Subtitled:  Big Brother from the OTHER side of the aisle?

 to StopTheACLU

Soooooo ... it's ok for corporations and unions to lobby for/against issues and candidates, but not grassroots groups?  Wait a minute --

What does Pelosi have against grassroots groups and especially Freedom of Speech?  HA!  So this is how Pelosi plans to slow down the Swift Boats, eh? 

Pelosi Targets Grassroots Freedom of Speech

House Speaker-to-be Nancy Pelosi (D.-Calif.) has pledged to take up a lobbying reform proposal that would impose new regulations on speech by grassroots organizations, while providing a loophole in the rules for large corporations and labor unions.

The legislation would make changes to the legal definition of “grassroots lobbying” and require any organization that encourages 500 or more members of the general public to contact their elected representatives to file a report with detailed information about their organization to the government on a quarterly basis.

The report would include identifying the organization’s expenditures, the issues focused on and the members of Congress and other federal officials who are the subject of the advocacy efforts. A separate report would be required for each policy issue the group is active on.

“Right now, grassroots groups don’t have to report at all if they are communicating with the public,” said Dick Dingman of the Free Speech Coalition, Inc. “This is an effort that would become a major attack on the 1st Amendment.”

Under the bill, communications aimed at an organization’s members, employees, officers or shareholders would be exempt from the reporting requirement. That would effectively exempt most corporations, trade associations and unions from the reporting requirements—but not most conservative grassroots groups, which frequently are less formally organized.

Larger, well-funded organizations are also currently eligible for a “low-dollar lobbyist exemption” that Pelosi’s bill does not give to grassroots organizations.

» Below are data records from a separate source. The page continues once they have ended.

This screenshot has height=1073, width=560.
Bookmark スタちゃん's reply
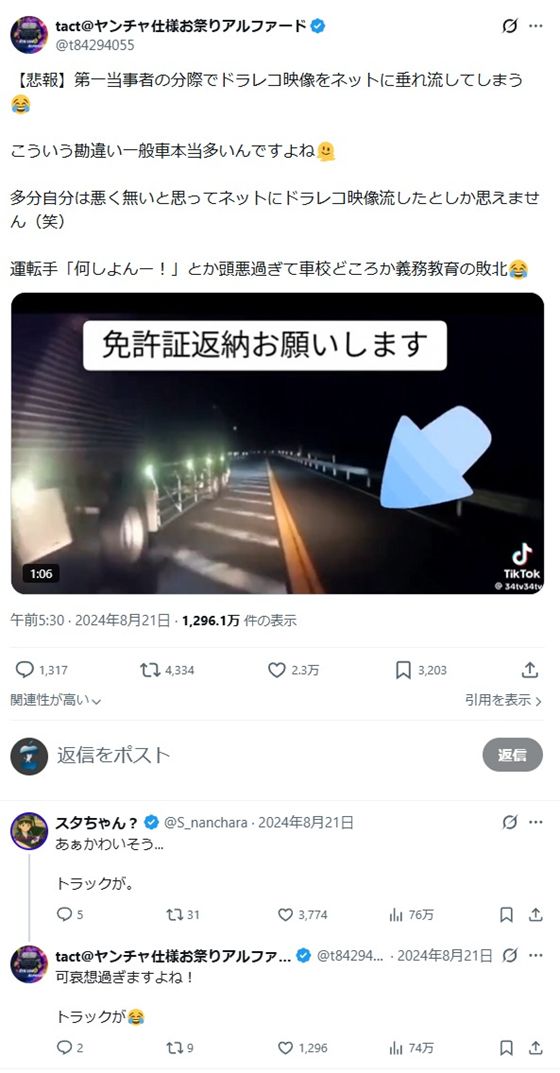pyautogui.click(x=506, y=915)
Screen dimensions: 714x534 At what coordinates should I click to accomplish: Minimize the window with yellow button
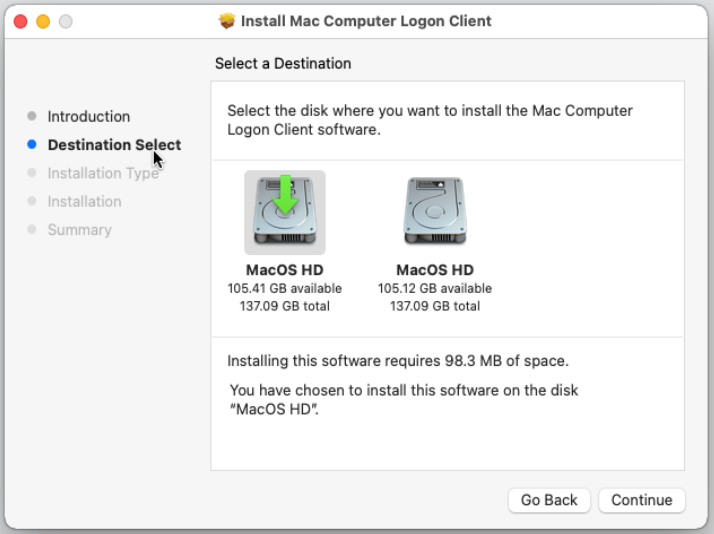(x=43, y=21)
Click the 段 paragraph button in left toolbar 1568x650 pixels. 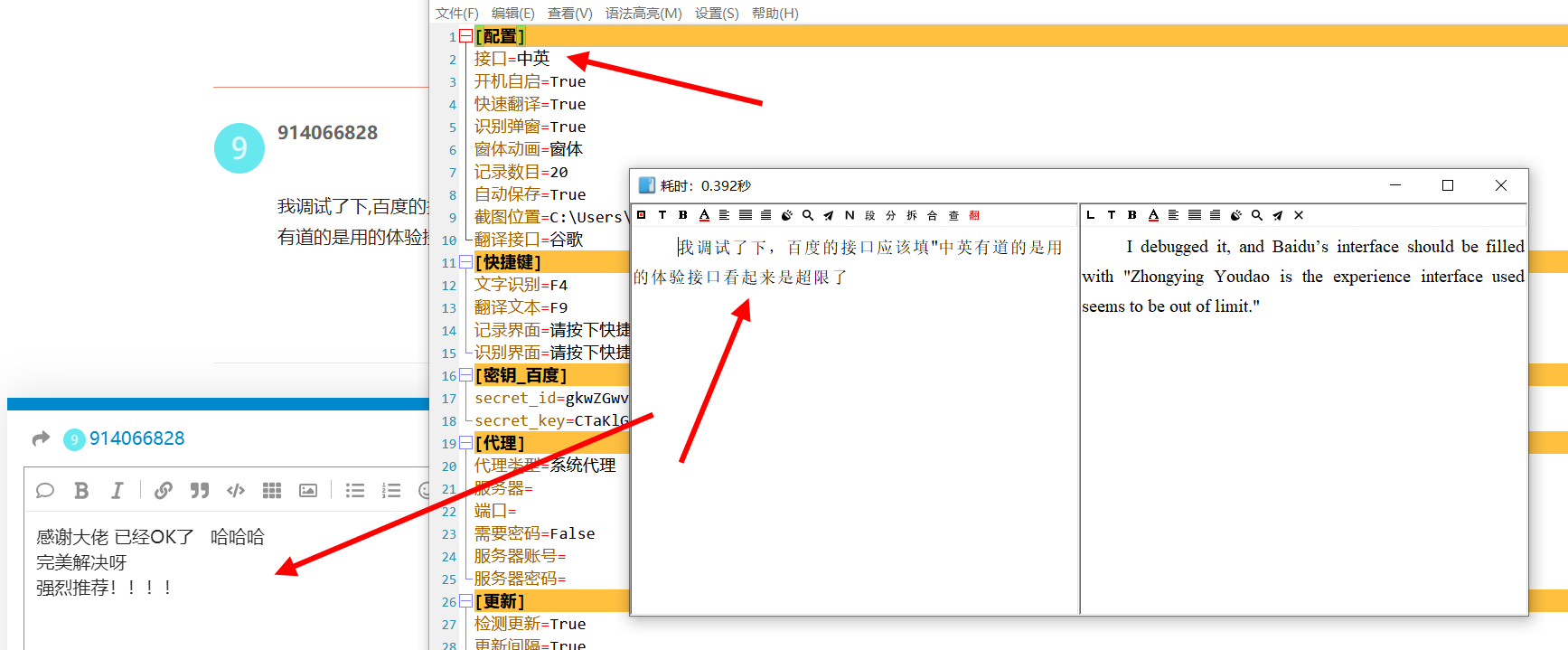tap(870, 215)
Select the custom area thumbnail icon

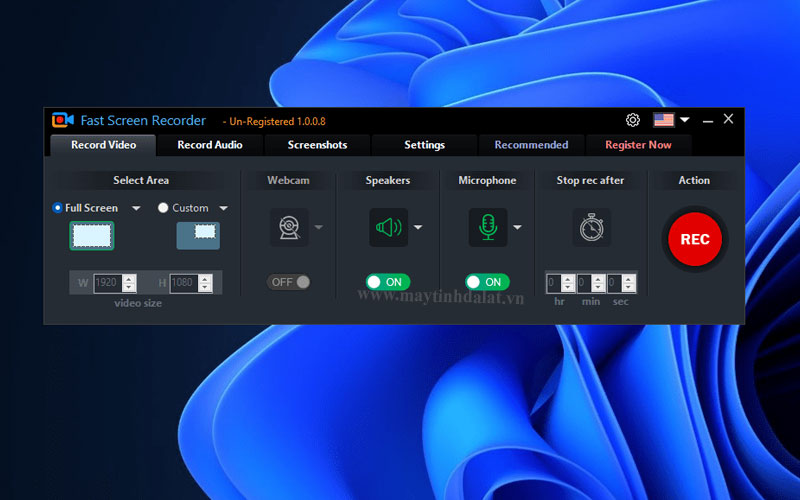[198, 235]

If an organization retains a lobbyist to contact lawmakers directly at a cost of $2,500 per quarter or less, or employs a full-time lobbyist at a cost of $10,000 per quarter or less, the organization does not have to report to the government.

Public Citizen, a liberal “government watchdog,” is taking credit for helping Pelosi craft the legislation and expects the final draft of the bill to closely resemble Pelosi’s Honest Leadership and Open Government Act of 2006, which contains these provisions.

Craig Holman, a lobbyist for Public Citizen, said the changes would help “streamline” how grassroots organizations are regulated by the IRS and other laws. Public Citizen would like Congress to adopt the IRS’s definition of “lobbying,” which includes communication that encourages the general public to contact a member of Congress on pending legislation or public policy.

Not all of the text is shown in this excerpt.